SIGNING AN ANNEX TO THE CREDIT AGREEMENT WITH MBANK S.A.

KRAKCHEMIA S.A. Board with a seat in Kraków („The Company”) informs that on 29.06.2020, an annex to the credit agreement in the current account, of 2.03.2004  („The Agreement”) was signed with mBank S.A. with a seat in Warsaw („The Bank”). In accordance with the Agreement, the time of paying off the credit was prolonged till 30.09.2020.

The amount of credit in the current account and the period of credit use underwent a change: 3 350 thousand PLN in the period from 30.06.2020 till 29.09.2020.

The Company informed on the previous changes to the above-mentioned Agreement among others in the current report No. 8/2020 of 31 .03 2020, the current report No. 31/2019 of 25.09.2019 and the current report No 29/2019 of 26.07.2019.

Legal basis:
Art. 17 para  1 MAR

 


 

  2.06.2020
CURRENT REPORT NO 11/2020 OF 2.06.2020.
ANNOUNCEMENT ON CALLING THE ORDINARY GENERAL SHAREHOLDERS MEETING OF KRAKCHEMIA S.A. AS WELL AS THE DRAFTS OF RESOLUTIONS FOR THE ORDINARY GENERAL MEETING OF KRAKCHEMIA S.A.

Krakchemia S.A. Board with a seat in Kraków („The Company”), announces calling the Ordinary General Shareholders Meeting of the Company for the day 30 June 2020, at 12:00 in the Company seat in Kraków, ul.
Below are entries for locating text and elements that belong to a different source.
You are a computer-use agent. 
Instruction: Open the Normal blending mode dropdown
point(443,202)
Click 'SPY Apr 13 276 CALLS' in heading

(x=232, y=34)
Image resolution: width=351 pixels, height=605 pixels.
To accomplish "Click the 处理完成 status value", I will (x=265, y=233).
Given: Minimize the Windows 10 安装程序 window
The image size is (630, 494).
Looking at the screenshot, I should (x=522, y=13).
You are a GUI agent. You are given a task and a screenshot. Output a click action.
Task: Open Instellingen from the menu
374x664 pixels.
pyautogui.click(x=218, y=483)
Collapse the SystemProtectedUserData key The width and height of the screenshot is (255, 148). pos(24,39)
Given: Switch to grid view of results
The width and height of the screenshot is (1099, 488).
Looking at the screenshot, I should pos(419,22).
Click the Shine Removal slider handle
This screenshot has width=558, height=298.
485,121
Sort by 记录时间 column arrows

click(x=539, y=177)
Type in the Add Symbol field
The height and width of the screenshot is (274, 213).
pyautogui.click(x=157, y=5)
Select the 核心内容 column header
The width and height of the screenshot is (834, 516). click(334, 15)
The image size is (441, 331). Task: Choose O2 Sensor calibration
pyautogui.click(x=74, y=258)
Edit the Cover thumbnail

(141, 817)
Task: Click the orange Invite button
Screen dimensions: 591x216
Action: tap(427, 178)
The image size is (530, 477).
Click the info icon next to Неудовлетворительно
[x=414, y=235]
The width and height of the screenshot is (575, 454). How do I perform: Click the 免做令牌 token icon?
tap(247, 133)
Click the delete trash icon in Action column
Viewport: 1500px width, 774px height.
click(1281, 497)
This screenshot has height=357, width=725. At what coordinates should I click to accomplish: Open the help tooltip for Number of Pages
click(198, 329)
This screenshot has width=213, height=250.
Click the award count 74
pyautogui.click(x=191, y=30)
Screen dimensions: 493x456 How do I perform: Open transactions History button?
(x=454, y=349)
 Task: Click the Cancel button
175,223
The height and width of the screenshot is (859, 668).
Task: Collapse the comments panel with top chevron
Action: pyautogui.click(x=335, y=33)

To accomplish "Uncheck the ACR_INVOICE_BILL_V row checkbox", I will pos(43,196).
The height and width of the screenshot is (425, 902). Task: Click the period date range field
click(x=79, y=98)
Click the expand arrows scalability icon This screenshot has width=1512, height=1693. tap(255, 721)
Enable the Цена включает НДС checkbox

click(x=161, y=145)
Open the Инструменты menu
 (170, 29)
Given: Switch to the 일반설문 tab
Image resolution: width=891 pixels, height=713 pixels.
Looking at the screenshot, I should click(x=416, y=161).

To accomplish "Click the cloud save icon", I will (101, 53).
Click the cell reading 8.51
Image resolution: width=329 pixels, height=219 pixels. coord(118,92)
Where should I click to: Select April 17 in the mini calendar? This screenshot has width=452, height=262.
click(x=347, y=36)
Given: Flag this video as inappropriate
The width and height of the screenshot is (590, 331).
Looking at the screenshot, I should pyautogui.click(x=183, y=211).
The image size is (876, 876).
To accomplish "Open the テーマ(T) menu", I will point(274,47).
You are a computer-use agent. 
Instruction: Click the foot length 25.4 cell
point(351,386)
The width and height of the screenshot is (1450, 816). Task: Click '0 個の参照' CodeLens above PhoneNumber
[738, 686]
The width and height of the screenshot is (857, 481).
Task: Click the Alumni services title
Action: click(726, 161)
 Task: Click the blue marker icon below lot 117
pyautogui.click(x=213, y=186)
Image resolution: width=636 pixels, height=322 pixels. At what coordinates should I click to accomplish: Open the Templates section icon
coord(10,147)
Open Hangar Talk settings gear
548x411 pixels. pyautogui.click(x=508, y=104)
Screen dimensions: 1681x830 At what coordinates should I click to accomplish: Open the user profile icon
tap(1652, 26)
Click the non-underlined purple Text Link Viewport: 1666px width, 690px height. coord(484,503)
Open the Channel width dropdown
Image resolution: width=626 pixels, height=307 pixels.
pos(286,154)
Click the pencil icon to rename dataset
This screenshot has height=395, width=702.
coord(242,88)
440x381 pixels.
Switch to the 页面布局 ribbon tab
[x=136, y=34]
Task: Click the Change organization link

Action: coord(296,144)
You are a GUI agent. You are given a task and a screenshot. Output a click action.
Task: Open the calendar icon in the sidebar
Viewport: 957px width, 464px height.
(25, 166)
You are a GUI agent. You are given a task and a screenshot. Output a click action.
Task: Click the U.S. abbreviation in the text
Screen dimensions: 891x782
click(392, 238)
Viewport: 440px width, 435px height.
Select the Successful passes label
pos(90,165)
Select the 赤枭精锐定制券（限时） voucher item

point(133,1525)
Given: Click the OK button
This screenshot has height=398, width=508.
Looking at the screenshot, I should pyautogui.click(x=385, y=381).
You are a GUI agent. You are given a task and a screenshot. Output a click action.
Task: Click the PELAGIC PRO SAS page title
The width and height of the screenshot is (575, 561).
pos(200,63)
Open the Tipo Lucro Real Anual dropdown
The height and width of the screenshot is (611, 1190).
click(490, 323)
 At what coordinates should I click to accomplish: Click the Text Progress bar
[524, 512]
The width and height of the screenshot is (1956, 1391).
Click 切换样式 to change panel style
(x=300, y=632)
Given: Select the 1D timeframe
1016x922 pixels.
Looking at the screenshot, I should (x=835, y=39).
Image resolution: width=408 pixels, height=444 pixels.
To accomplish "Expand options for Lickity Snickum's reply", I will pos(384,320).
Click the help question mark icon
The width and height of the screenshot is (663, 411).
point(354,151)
Powstania Listopadowego 14.

The full text of the announcement on calling the Ordinary General Shareholders Meeting of the Company is comprised in Attachment No. 1 of this report.

The Company Board publishes the resolution drafts for the Ordinary General Shareholders Meeting for 30 June 2020, which constitute Attachment No. 2 of this report.

The information concerning the Ordinary General Meeting on the Company website at: www.krakchemia.com.pl.

 Legal basis:
Art. 56 para. 1 item. 2) of the Act on offer– current and periodical information.

 


 

  27.04.2020
CURRENT REPORT No. 10/2020 OF 27.04.2020
INITIAL FINANCIAL RESULTS FOR 2019

KRAKCHEMIA S.A. Board  („The Company”) publishes initial, unaudited, selected and consolidated financial data of the Company for the period from 1 January 2019 to 31 December 2019:

  1. a) Net revenues from sale– 182 408 thousand PLN
  2. b) Operational loss – 10 697 thousand PLN
  3. c) Net loss – 13 009 thousand PLN

KRAKCHEMIA S.A. Board informs that the Company, in accordance with the principle of cautious assessment of the assets, created entries updating the fixed assets in the amount of 2 920 thousand PLN (verbatim: two million nine hundred and twenty thousand PLN), which have influence upon the financial result.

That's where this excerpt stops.